Exercise details -> Each record must be repeated exactly. None may be dropped.

Source material Start Marker

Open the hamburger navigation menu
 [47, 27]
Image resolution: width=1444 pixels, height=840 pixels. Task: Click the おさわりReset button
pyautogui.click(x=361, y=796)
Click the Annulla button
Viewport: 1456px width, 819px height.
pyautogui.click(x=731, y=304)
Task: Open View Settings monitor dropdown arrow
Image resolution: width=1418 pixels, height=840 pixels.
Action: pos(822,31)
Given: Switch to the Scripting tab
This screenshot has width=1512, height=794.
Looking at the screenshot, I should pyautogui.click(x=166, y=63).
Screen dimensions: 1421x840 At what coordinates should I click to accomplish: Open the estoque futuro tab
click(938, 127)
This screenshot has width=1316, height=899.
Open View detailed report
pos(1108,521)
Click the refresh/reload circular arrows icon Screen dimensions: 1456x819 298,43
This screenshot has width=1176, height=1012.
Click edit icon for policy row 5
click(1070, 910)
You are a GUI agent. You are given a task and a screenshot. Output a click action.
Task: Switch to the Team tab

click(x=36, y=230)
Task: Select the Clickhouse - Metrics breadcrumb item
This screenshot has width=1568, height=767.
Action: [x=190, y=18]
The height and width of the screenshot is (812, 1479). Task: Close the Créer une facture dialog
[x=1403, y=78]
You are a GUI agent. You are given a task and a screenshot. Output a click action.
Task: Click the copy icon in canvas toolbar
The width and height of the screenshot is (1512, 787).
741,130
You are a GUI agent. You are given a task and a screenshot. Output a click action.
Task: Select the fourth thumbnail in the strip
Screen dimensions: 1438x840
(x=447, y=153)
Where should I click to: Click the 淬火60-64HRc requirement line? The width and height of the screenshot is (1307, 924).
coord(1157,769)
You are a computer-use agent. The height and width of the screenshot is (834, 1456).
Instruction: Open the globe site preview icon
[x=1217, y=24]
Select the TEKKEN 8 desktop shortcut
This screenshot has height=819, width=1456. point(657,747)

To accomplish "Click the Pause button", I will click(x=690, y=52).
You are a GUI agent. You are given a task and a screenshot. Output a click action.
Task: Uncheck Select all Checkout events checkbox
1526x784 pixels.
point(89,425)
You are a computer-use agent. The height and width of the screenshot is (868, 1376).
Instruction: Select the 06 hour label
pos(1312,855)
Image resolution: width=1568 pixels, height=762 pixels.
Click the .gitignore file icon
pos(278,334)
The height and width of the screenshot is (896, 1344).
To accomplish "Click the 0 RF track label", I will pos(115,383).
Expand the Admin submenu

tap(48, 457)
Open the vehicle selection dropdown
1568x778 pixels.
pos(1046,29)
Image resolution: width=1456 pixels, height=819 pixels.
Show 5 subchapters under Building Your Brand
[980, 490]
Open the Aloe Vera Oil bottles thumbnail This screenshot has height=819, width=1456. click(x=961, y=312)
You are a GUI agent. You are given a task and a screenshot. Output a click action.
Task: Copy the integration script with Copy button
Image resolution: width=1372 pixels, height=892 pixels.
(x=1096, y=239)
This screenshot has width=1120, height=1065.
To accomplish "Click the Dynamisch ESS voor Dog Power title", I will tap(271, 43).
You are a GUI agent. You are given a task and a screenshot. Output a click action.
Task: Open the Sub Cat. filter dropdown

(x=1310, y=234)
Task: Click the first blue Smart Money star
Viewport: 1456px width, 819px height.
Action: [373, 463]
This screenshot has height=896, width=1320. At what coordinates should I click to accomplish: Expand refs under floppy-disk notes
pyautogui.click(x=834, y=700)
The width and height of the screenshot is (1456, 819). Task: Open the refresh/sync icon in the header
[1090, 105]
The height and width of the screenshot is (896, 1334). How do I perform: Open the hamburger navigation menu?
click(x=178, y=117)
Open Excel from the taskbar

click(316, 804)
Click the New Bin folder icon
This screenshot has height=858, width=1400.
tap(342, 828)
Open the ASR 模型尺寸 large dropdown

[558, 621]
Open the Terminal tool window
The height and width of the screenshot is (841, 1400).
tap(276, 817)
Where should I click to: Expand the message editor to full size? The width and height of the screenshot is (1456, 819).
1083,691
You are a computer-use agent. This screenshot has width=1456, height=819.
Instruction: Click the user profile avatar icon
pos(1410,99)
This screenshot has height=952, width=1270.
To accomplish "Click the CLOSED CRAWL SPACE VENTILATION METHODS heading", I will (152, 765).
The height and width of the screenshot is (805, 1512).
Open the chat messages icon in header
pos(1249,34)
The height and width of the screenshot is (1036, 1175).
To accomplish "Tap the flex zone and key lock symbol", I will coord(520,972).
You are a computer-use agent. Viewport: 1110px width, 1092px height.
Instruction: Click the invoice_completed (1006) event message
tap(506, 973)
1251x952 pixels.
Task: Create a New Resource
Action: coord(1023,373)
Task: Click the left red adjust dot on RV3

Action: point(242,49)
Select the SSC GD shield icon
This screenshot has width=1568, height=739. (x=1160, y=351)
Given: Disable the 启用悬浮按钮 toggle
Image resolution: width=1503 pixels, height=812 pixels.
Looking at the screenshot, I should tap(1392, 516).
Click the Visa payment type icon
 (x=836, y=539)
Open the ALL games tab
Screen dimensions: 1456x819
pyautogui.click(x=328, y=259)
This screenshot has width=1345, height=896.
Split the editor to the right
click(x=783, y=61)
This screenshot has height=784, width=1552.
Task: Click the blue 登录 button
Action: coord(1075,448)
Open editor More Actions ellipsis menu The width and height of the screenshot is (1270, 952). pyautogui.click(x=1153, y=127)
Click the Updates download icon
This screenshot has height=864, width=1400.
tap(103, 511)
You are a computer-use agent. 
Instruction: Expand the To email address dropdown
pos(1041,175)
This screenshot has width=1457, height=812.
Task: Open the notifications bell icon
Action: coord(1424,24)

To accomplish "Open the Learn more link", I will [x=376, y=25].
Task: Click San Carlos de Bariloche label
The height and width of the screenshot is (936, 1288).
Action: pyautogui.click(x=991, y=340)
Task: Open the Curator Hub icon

Source material End Marker

Result below ->
Open the hamburger navigation menu
 [47, 27]
Image resolution: width=1444 pixels, height=840 pixels. Task: Click the おさわりReset button
pyautogui.click(x=361, y=796)
Click the Annulla button
Viewport: 1456px width, 819px height.
pyautogui.click(x=731, y=304)
Task: Open View Settings monitor dropdown arrow
Image resolution: width=1418 pixels, height=840 pixels.
Action: pos(822,31)
Given: Switch to the Scripting tab
This screenshot has width=1512, height=794.
Looking at the screenshot, I should pyautogui.click(x=166, y=63).
Screen dimensions: 1421x840 At what coordinates should I click to accomplish: Open the estoque futuro tab
click(938, 127)
This screenshot has width=1316, height=899.
Open View detailed report
pos(1108,521)
Click the refresh/reload circular arrows icon Screen dimensions: 1456x819 298,43
This screenshot has width=1176, height=1012.
Click edit icon for policy row 5
click(1070, 910)
You are a GUI agent. You are given a task and a screenshot. Output a click action.
Task: Switch to the Team tab

click(x=36, y=230)
Task: Select the Clickhouse - Metrics breadcrumb item
This screenshot has width=1568, height=767.
Action: [x=190, y=18]
The height and width of the screenshot is (812, 1479). Task: Close the Créer une facture dialog
[x=1403, y=78]
You are a GUI agent. You are given a task and a screenshot. Output a click action.
Task: Click the copy icon in canvas toolbar
The width and height of the screenshot is (1512, 787).
741,130
You are a GUI agent. You are given a task and a screenshot. Output a click action.
Task: Select the fourth thumbnail in the strip
Screen dimensions: 1438x840
(x=447, y=153)
Where should I click to: Click the 淬火60-64HRc requirement line? The width and height of the screenshot is (1307, 924).
coord(1157,769)
You are a computer-use agent. The height and width of the screenshot is (834, 1456).
Instruction: Open the globe site preview icon
[x=1217, y=24]
Select the TEKKEN 8 desktop shortcut
This screenshot has height=819, width=1456. point(657,747)

To accomplish "Click the Pause button", I will click(x=690, y=52).
You are a GUI agent. You are given a task and a screenshot. Output a click action.
Task: Uncheck Select all Checkout events checkbox
1526x784 pixels.
point(89,425)
You are a computer-use agent. The height and width of the screenshot is (868, 1376).
Instruction: Select the 06 hour label
pos(1312,855)
Image resolution: width=1568 pixels, height=762 pixels.
Click the .gitignore file icon
pos(278,334)
The height and width of the screenshot is (896, 1344).
To accomplish "Click the 0 RF track label", I will pos(115,383).
Expand the Admin submenu

tap(48, 457)
Open the vehicle selection dropdown
1568x778 pixels.
pos(1046,29)
Image resolution: width=1456 pixels, height=819 pixels.
Show 5 subchapters under Building Your Brand
[980, 490]
Open the Aloe Vera Oil bottles thumbnail This screenshot has height=819, width=1456. click(x=961, y=312)
You are a GUI agent. You are given a task and a screenshot. Output a click action.
Task: Copy the integration script with Copy button
Image resolution: width=1372 pixels, height=892 pixels.
(x=1096, y=239)
This screenshot has width=1120, height=1065.
To accomplish "Click the Dynamisch ESS voor Dog Power title", I will tap(271, 43).
You are a GUI agent. You are given a task and a screenshot. Output a click action.
Task: Open the Sub Cat. filter dropdown

(x=1310, y=234)
Task: Click the first blue Smart Money star
Viewport: 1456px width, 819px height.
Action: [373, 463]
This screenshot has height=896, width=1320. At what coordinates should I click to accomplish: Expand refs under floppy-disk notes
pyautogui.click(x=834, y=700)
The width and height of the screenshot is (1456, 819). Task: Open the refresh/sync icon in the header
[1090, 105]
The height and width of the screenshot is (896, 1334). How do I perform: Open the hamburger navigation menu?
click(x=178, y=117)
Open Excel from the taskbar

click(316, 804)
Click the New Bin folder icon
This screenshot has height=858, width=1400.
tap(342, 828)
Open the ASR 模型尺寸 large dropdown

[558, 621]
Open the Terminal tool window
The height and width of the screenshot is (841, 1400).
tap(276, 817)
Where should I click to: Expand the message editor to full size? The width and height of the screenshot is (1456, 819).
1083,691
You are a computer-use agent. This screenshot has width=1456, height=819.
Instruction: Click the user profile avatar icon
pos(1410,99)
This screenshot has height=952, width=1270.
To accomplish "Click the CLOSED CRAWL SPACE VENTILATION METHODS heading", I will (152, 765).
The height and width of the screenshot is (805, 1512).
Open the chat messages icon in header
pos(1249,34)
The height and width of the screenshot is (1036, 1175).
To accomplish "Tap the flex zone and key lock symbol", I will coord(520,972).
You are a computer-use agent. Viewport: 1110px width, 1092px height.
Instruction: Click the invoice_completed (1006) event message
tap(506, 973)
1251x952 pixels.
Task: Create a New Resource
Action: coord(1023,373)
Task: Click the left red adjust dot on RV3

Action: point(242,49)
Select the SSC GD shield icon
This screenshot has width=1568, height=739. (x=1160, y=351)
Given: Disable the 启用悬浮按钮 toggle
Image resolution: width=1503 pixels, height=812 pixels.
Looking at the screenshot, I should tap(1392, 516).
Click the Visa payment type icon
 (x=836, y=539)
Open the ALL games tab
Screen dimensions: 1456x819
pyautogui.click(x=328, y=259)
This screenshot has width=1345, height=896.
Split the editor to the right
click(x=783, y=61)
This screenshot has height=784, width=1552.
Task: Click the blue 登录 button
Action: coord(1075,448)
Open editor More Actions ellipsis menu The width and height of the screenshot is (1270, 952). pyautogui.click(x=1153, y=127)
Click the Updates download icon
This screenshot has height=864, width=1400.
tap(103, 511)
You are a computer-use agent. 
Instruction: Expand the To email address dropdown
pos(1041,175)
This screenshot has width=1457, height=812.
Task: Open the notifications bell icon
Action: coord(1424,24)

To accomplish "Open the Learn more link", I will [x=376, y=25].
Task: Click San Carlos de Bariloche label
The height and width of the screenshot is (936, 1288).
Action: pyautogui.click(x=991, y=340)
Task: Open the Curator Hub icon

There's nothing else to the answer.